I'm a Norwegian, and I use the national library almost every day for searching through texts. They have truly one of the best working user interfaces (and functionality) for searching through the massive amounts of text.
That's about 350MB per capita. Humans can produce 2-6kb per hour. That's 13 years of non-stop typing. Wonder where it all comes from. I guess it's websites that aren't compressed / extracted.
I wonder if instead (or in parallel), Norway should build a set of training data and share it (for free) with all the model builders.
Seems like making the frontier models know Norwegian and their culture is a better (or additional!) way to reach the end they are going for here.
As a Norwegian this sounds like a mistake. Who will use this LLM? Where? For what? The underlying data could be made more easily searchable and digestible for agents in general if the goal is better knowledge of Norwegian culture.
>As Husnes put it; Norway is a small country solving a problem every non-English-speaking nation will face: how do you build AI that reflects your language, your culture and your history?

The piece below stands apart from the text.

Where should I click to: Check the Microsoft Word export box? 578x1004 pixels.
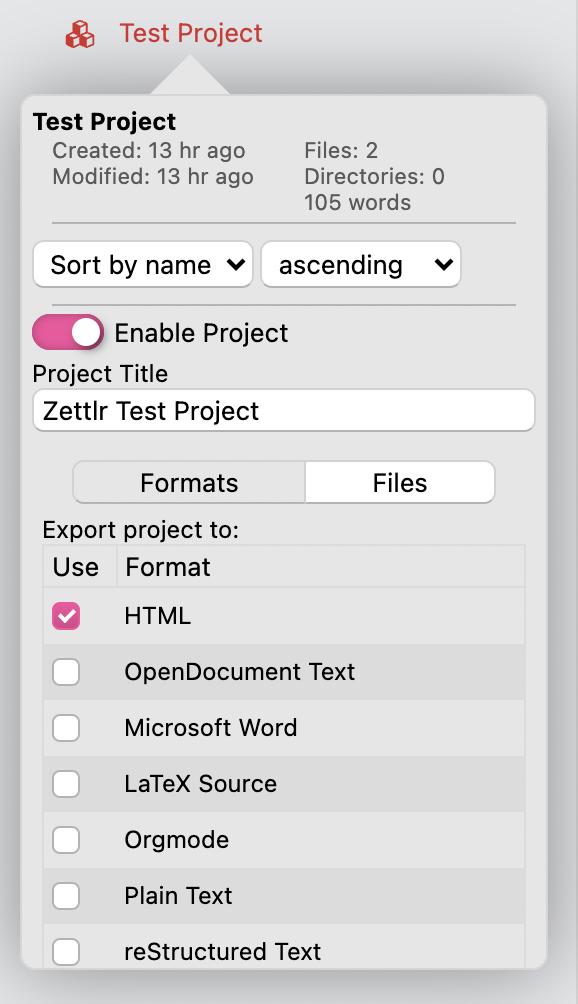point(65,728)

AI needs custodians, not just builders.
I'm afraid the answer is, mostly you don't.
Such a thing requires strong political will that, at least in my environment, seems basically impossible to align.
The costs are prohibitive, but beyond that, the type of person who cares about local representation like that is either completely fine with letting foreign companies implement it (after all, you can use ChatGPT in Basque if you want to) or is against the idea of AI altogether.
This can’t be right. 2 PB of flash is like $200k. It’s within reach of many individuals. Then again I guess you don’t need that much storage so maybe it is.
How about that, they actually asked for permission to use data and the companies said yes.
This is how much storage the average r/datahoarder user has in their basement. Fewer than 100 hard drives.
> He asserted that any country with its own language that did not have a sovereign LLM trained in that language was at a disadvantage as a globally trained, English-speaking LLM would not know about that country’s history, news and culture that was described in the local language.
I don’t know this is true. But whatever sounds true enough and gets funding seems to be what flies these days.
Ehhh. None of this sounds right. Translation problems maybe. Lack or technical detail understanding maybe... I don't know. Probably not news.
384 core cpu cluster? 2 petabytes?
Dell just launched a 2U that fits almost 10 petabytes in it. It's probably not 384 core capable but that is very doable right now, Epyc chips are 192 cores each! https://www.techradar.com/pro/dell-launches-record-shatterin...
2 PB? They will not come close to training in on that amount. Maybe years from now.
Ad for Huawei?
> The Olivia system is an HPE Cray Supercomputing EX system, with 448 GPUs and 64,512 CPU cores.
Training a sovereign LLM with this meager hardware as opposed to a LORA on some open source model seems like a huge mistake and a potential red flag.
There is no way these people have the resources to train a fully fledged LLM, so claiming that is their goal makes me think they don't intend for the LLM to be useful.
Which begs the question, whose money are they wasting - and why?